→ **SOURCE EXCERPT**
___
The report tries to articulate and to propose a much more complex and nuanced view of the proper relationship between pluralism, constitutional traditions and universality in realizing the ideal of human rights. The interdependence of these areas and the need for democracy in order to mediate them. . . . Is it really the case that this pluralism of traditions among the human family is an obstacle that needs to be overcome in the effort to recognize and realize human rights? Or can we see that pluralism and universality in fact go hand-in-hand, and have a symbiotic relationship to one another? This raises questions centrally of constitutional pluralism, of natural law, of human dignity, all themes that we will be exploring over the next few days.

I and many others have been struck by the reception, as I said earlier, of the report in some other parts of the world. One of the most notable was the very warm, and enthusiastic and intelligent engagement of the report by interlocutors among the Muslim community in Indonesia. And that fact was so striking that we have decided to build in to this conversation a particular focus on the relationship of the plurality of constitutional traditions, including the traditions of Islamic constitutionalism and inalienable rights and to use that as an entry point into broader discussions about a variety of thick religious, constitutional, ethical traditions around the world and how they might relate to the universal project of human rights. . . .

We hope that the conference as a whole does not prove in any way to be an end point or an instrument of closure for these discussions but rather an opportunity for opening things up even further, for reflecting together in the long run on how to reinvigorate the commitment to inalienable human rights as the locus of a deeper and more universal cross-civilizational consensus and action, especially recognizing the new and monumental threats to human dignity, liberty and democracy in today’s world.

Eleanor Roosevelt holds a broadsheet printed copy of the Universal Declaration of Human Rights shortly after its adoption by the UN General Assembly in 1948

Dr. Mary Ann Glendon — Learned Hand Professor of Law at Harvard Law School (Emerita) — delivered the final keynote address of the conference on November 16th. During her long and distinguished career, Dr. Glendon led the Vatican delegation to the 1995 Beijing Conference on Women; served on the President’s Council on Bioethics and as U.S. Ambassador to the Holy See; and in 2013 was appointed, by Pope Francis, as a member of the Pontifical Commission of Inquiry for the Institute for the Works of Religion, which is also known as the Vatican Bank. Dr. Glendon’s book, A World Made New: Eleanor Roosevelt and the Universal Declaration of Human Rights, conveys the drama that led to the creation of the UDHR and analyzes its ongoing significance in the modern world.
___
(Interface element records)
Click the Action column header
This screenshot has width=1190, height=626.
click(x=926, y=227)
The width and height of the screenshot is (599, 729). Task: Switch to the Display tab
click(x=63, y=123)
___
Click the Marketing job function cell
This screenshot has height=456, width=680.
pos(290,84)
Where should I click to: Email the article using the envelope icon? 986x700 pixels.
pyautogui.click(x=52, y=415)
___
→ **SET PROBLEM**
For each statement below, state yes or no for whether it agrees with the human rights conference excerpt, and quote the deciding words from that excerpt.
1. Dr. Mary Ann Glendon gave the conference's final keynote address on November 16th.
2. The report drew a warm and engaged response from interlocutors among the Muslim community in Malaysia.
3. In 2013 Pope Francis appointed Dr. Glendon to the Pontifical Commission of Inquiry for the Institute for the Works of Religion.

→ **SOLUTION FOR THIS PROBLEM**
1. Yes: "delivered the final keynote address of the conference on November 16th"
2. No: "interlocutors among the Muslim community in Indonesia"
3. Yes: "in 2013 was appointed, by Pope Francis, as a member of the Pontifical Commission of Inquiry for the Institute for the Works of Religion"